## Exercise aim
Nothing outside the range is to be copied. From the entries below, reproduce exactly the lines starting at the one with "The width and height of the screenshot is (829, 884)." and ending at the one with "Select the Members", without pictures.

Extracted information START

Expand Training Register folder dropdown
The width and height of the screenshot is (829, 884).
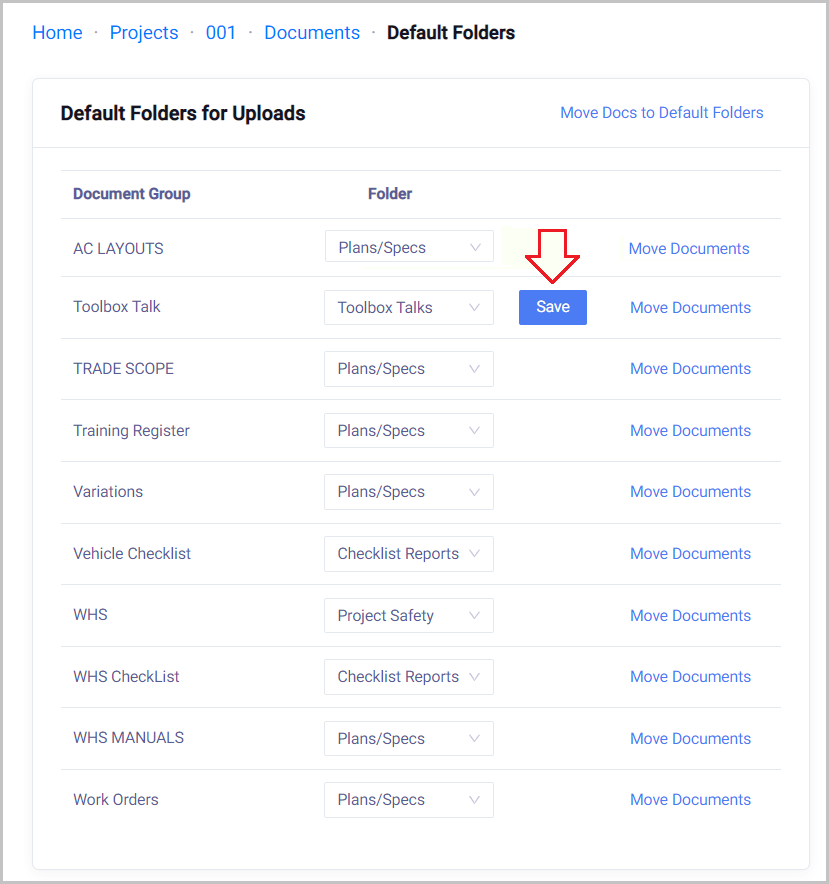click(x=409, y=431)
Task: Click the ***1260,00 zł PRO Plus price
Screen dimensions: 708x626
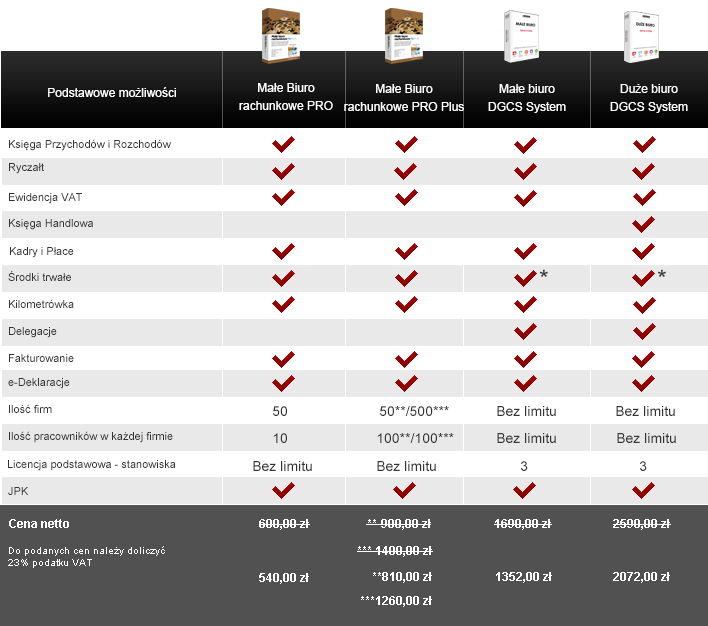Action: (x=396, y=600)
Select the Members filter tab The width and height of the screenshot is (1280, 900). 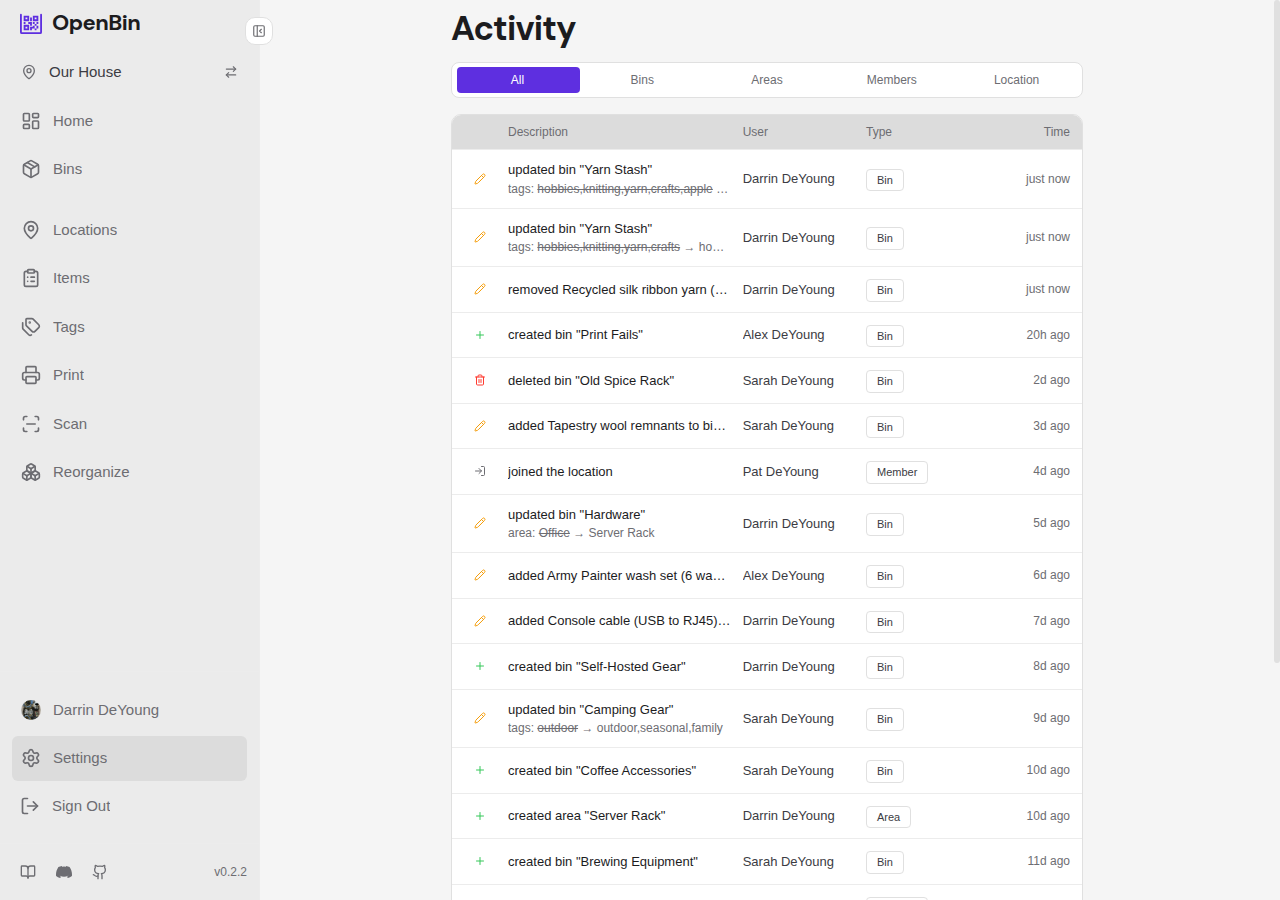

Extracted information END
Extracted information START

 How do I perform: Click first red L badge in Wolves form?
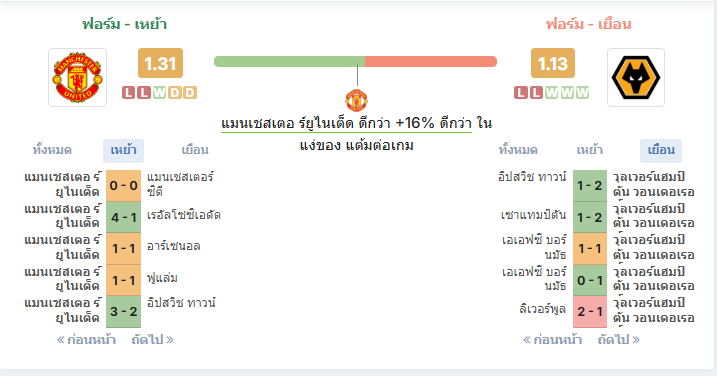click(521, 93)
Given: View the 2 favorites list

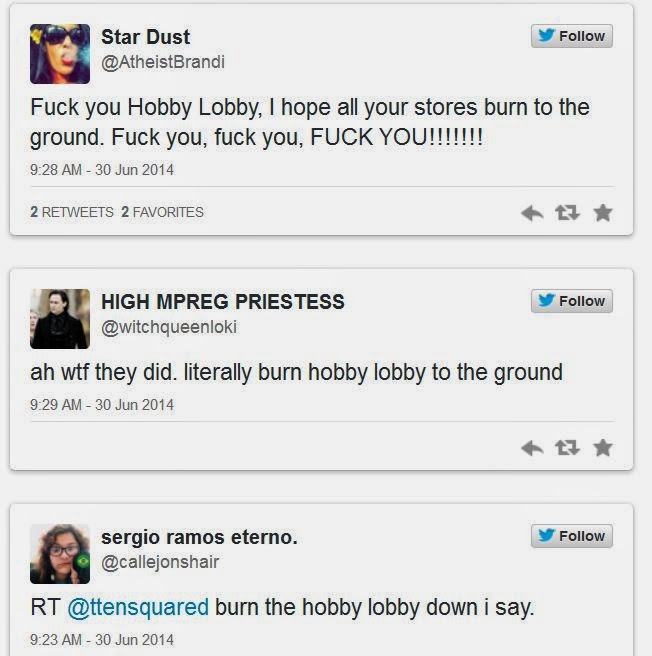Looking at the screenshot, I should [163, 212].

Extracted information END

## Response to this exercise
The width and height of the screenshot is (829, 884).
click(x=409, y=431)
Task: Click the ***1260,00 zł PRO Plus price
Screen dimensions: 708x626
Action: (x=396, y=600)
Select the Members filter tab The width and height of the screenshot is (1280, 900). 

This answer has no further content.